Gubernur Lampung, Rahmat Mirzani Djausal, menyampaikan bahwa Pemerintah Provinsi Lampung terus mendorong pengembangan industri singkong agar mampu memberikan nilai tambah bagi perekonomian daerah serta meningkatkan kesejahteraan petani.
Selain memperkuat pasar ekspor, Pemprov Lampung juga mengembangkan ekosistem industri singkong melalui pembangunan National Cassava Center, peningkatan kualitas bibit, serta modernisasi alat dan mesin pertanian guna meningkatkan daya saing di pasar global.

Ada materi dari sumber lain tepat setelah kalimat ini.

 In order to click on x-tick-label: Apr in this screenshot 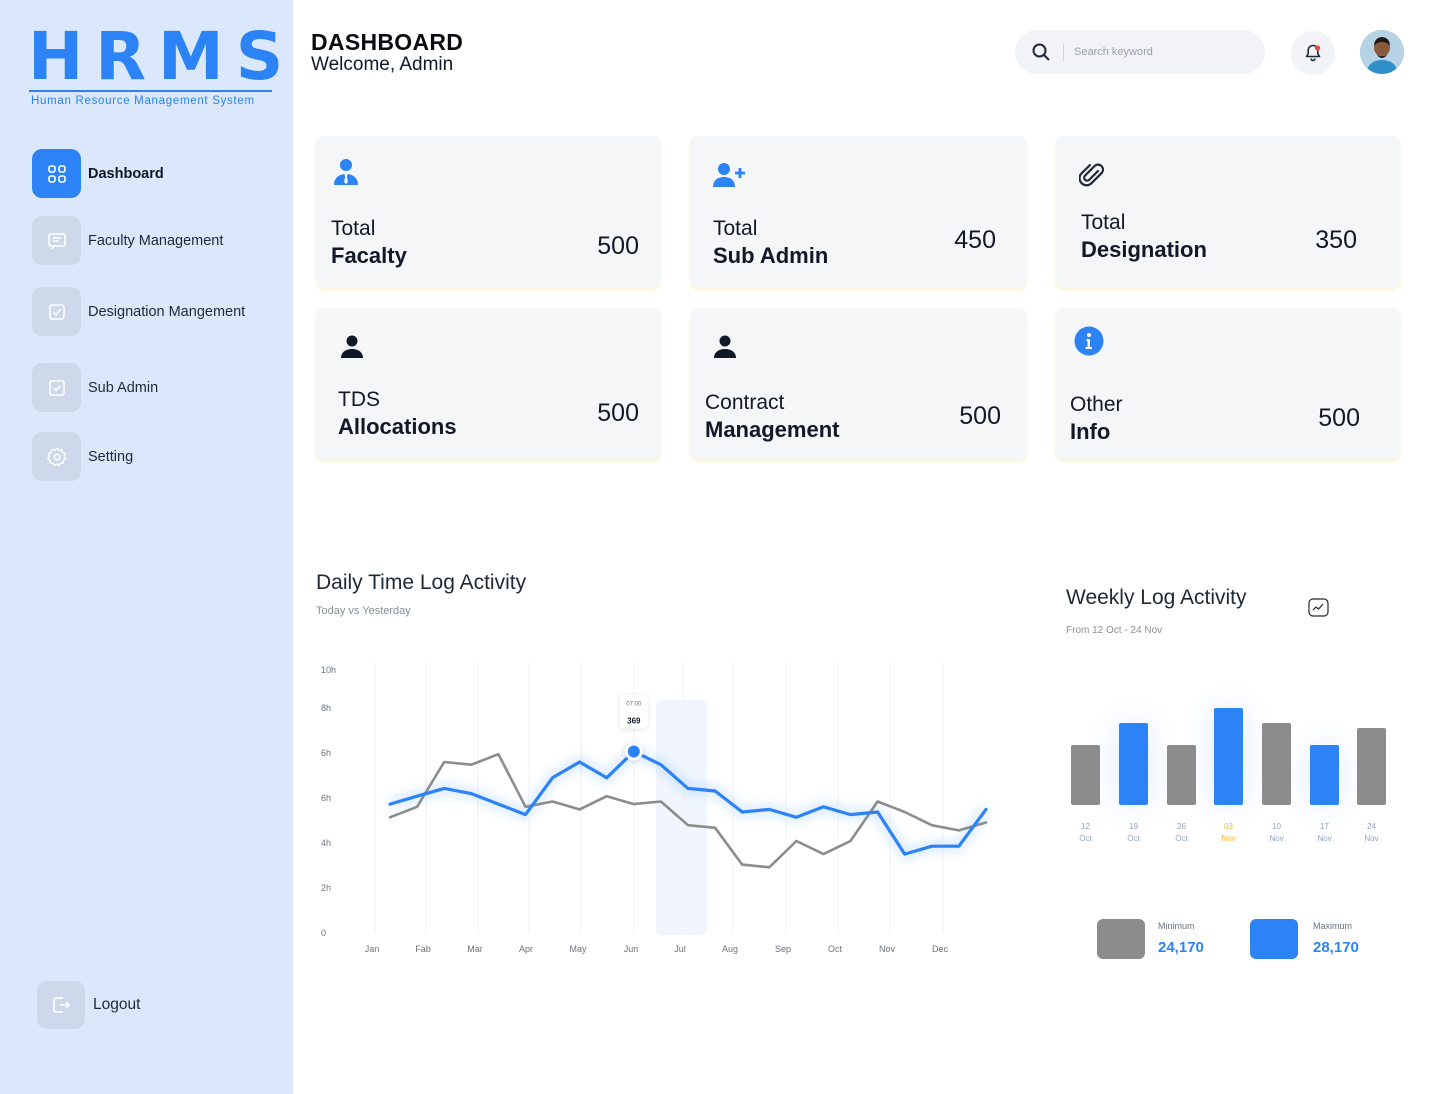, I will do `click(526, 949)`.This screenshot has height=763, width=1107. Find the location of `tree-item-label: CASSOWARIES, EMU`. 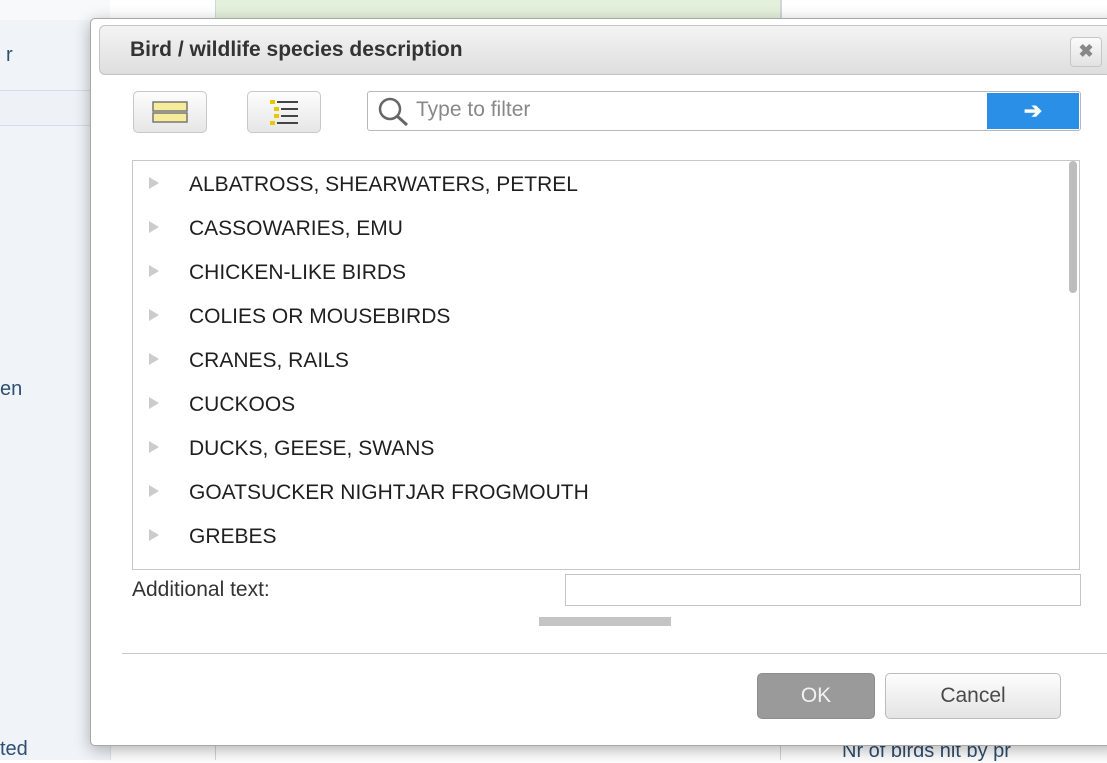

Deputi Bidang Karantina Tumbuhan, Drama Panca Putra, memastikan produk tapioka Lampung telah memenuhi standar internasional sehingga layak bersaing di pasar dunia. Sementara itu, pelaku usaha optimistis permintaan dari negara lain akan terus meningkat setelah keberhasilan ekspor ke Tiongkok.
Ekspor perdana ini diharapkan menjadi tonggak penting bagi Lampung dalam memperluas pasar internasional dan memperkuat posisi Indonesia sebagai salah satu pemasok produk olahan singkong berkualitas di dunia.